# Building A Multi Layer Perceptron

## Building Training Dataset

In [7]:
import torch
import torch.nn.functional as F
import matplotlib.pyplot as plot
%matplotlib inline

In [2]:
words = open('../data/names.txt', 'r').read().splitlines()
words[:8]

['emma', 'olivia', 'ava', 'isabella', 'sophia', 'charlotte', 'mia', 'amelia']

In [3]:
len(words)

32033

In [14]:
# build vocab and mappings
chars = sorted(list(set(''.join(words))))
chtoi ={ch:i+1 for i, ch in enumerate(chars)} # char to int mapping
chtoi['.'] = 0 # add separator
itoch = {i:ch for ch, i in chtoi.items()} # int to char mapping
print(itoch)

{1: 'a', 2: 'b', 3: 'c', 4: 'd', 5: 'e', 6: 'f', 7: 'g', 8: 'h', 9: 'i', 10: 'j', 11: 'k', 12: 'l', 13: 'm', 14: 'n', 15: 'o', 16: 'p', 17: 'q', 18: 'r', 19: 's', 20: 't', 21: 'u', 22: 'v', 23: 'w', 24: 'x', 25: 'y', 26: 'z', 0: '.'}


In [15]:
# building the dataset
block_size = 3 

`block_size` represents the context length i.e. how many characters does the model take to predict the next one.

In [17]:
X, Y = [], []

for w in words[:3]:
    print(w)
    context = [0] * block_size ## start with padded context of 0s
    for ch in w + '.':
        ix = chtoi[ch]
        X.append(context)
        Y.append(ix)
        print(''.join(itoch[i] for i in context), '->', itoch[ix])
        context = context[1:] + [ix] # update the context window

emma
... -> e
..e -> m
.em -> m
emm -> a
mma -> .
olivia
... -> o
..o -> l
.ol -> i
oli -> v
liv -> i
ivi -> a
via -> .
ava
... -> a
..a -> v
.av -> a
ava -> .


In [20]:
print(f'inputs:\n{X}\n')
print(f'targets:\n{Y}\n')

inputs:
[[0, 0, 0], [0, 0, 5], [0, 5, 13], [5, 13, 13], [13, 13, 1], [0, 0, 0], [0, 0, 15], [0, 15, 12], [15, 12, 9], [12, 9, 22], [9, 22, 9], [22, 9, 1], [0, 0, 0], [0, 0, 1], [0, 1, 22], [1, 22, 1]]

targets:
[5, 13, 13, 1, 0, 15, 12, 9, 22, 9, 1, 0, 1, 22, 1, 0]



In [21]:
X = torch.tensor(X)
Y = torch.tensor(Y)

Notice that out of the word "emma" we can generate 5 different example for inputs and targets.

In [22]:
X.shape, X.dtype, Y.shape, Y.dtype

(torch.Size([16, 3]), torch.int64, torch.Size([16]), torch.int64)
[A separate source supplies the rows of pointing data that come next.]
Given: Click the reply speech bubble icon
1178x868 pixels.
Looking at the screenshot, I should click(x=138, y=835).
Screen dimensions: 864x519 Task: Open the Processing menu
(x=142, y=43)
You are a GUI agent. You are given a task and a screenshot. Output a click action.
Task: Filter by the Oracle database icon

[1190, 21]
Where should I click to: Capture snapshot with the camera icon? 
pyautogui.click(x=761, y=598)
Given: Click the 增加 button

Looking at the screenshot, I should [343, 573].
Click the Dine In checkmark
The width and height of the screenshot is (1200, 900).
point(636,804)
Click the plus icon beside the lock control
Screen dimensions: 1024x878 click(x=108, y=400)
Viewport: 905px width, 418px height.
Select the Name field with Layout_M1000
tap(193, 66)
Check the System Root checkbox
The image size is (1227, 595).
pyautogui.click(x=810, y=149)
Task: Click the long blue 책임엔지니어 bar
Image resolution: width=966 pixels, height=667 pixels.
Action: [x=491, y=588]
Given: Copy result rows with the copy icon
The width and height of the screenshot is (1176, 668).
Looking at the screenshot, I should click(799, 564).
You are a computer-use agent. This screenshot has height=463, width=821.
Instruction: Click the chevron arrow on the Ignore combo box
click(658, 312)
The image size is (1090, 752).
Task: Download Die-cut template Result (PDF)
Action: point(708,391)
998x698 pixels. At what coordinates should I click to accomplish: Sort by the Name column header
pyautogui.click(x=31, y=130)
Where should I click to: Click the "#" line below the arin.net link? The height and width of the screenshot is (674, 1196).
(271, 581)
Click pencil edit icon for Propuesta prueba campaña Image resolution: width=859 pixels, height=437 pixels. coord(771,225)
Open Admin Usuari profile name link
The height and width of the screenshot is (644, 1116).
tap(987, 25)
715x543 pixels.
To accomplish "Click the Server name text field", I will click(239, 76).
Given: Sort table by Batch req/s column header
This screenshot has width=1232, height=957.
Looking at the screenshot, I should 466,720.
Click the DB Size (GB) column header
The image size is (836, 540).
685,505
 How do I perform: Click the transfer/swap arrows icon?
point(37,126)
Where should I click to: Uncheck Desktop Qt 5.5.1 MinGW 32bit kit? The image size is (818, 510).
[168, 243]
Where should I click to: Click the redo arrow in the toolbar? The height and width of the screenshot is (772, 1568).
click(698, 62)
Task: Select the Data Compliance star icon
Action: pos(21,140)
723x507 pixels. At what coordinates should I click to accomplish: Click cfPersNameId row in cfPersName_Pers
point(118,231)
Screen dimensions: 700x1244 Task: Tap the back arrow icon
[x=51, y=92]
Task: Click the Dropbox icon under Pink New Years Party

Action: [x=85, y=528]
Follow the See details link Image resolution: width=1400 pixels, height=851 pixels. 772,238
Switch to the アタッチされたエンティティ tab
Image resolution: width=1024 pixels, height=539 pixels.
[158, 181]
## Building The Embedding Table

In [24]:
C = torch.randn((27, 2)) # creating a 2D vector space for a 27 token vocab size
C 

tensor([[-2.5095e-01,  6.3268e-01],
        [ 6.7109e-01, -6.0272e-01],
        [ 1.6476e-01, -1.6241e+00],
        [-4.4414e-01, -2.6809e-01],
        [ 1.9324e+00,  1.2073e+00],
        [-9.7633e-01, -1.6983e+00],
        [-5.4336e-01,  8.6897e-01],
        [ 2.1105e-03,  4.4206e-01],
        [-3.1510e-01, -1.7038e+00],
        [ 8.8760e-01, -1.7088e+00],
        [ 1.1976e+00,  4.5825e-01],
        [ 3.7455e-01,  3.0131e-01],
        [-1.2639e-01, -3.1526e-01],
        [-7.3973e-01,  1.1733e+00],
        [-2.5549e-01,  2.6838e-01],
        [-5.1717e-01, -9.5439e-01],
        [ 2.3148e+00, -6.8375e-01],
        [-9.4651e-01,  1.0856e+00],
        [-3.5373e-01,  1.7227e+00],
        [-1.2434e+00, -5.8994e-01],
        [ 2.1959e-01,  1.4281e+00],
        [-7.1352e-01, -1.0851e-01],
        [ 1.4134e+00,  9.6002e-01],
        [-2.3733e+00, -4.9556e-01],
        [-1.1405e-01, -1.9218e+00],
        [ 1.3865e+00,  1.0302e+00],
        [-5.4251e-01, -3.1156e+00]])

Embedding a single integer in the embedding lookup table

In [25]:
C[5] # row corresponsding to index 5 in the embedding table

tensor([-0.9763, -1.6983])

In [26]:
F.one_hot(torch.tensor(5), num_classes=27) # encoding integer 5 to a vector

tensor([0, 0, 0, 0, 0, 1, 0, 0, 0, 0, 0, 0, 0, 0, 0, 0, 0, 0, 0, 0, 0, 0, 0, 0,
        0, 0, 0])

In [28]:
F.one_hot(torch.tensor(5), num_classes=27).float() @ C

tensor([-0.9763, -1.6983])

Notice that the output is identical. Because of all the 0s in the one-hot vector, all other values in C get masked out except for the row corresponding to the integer i.e. index 5. 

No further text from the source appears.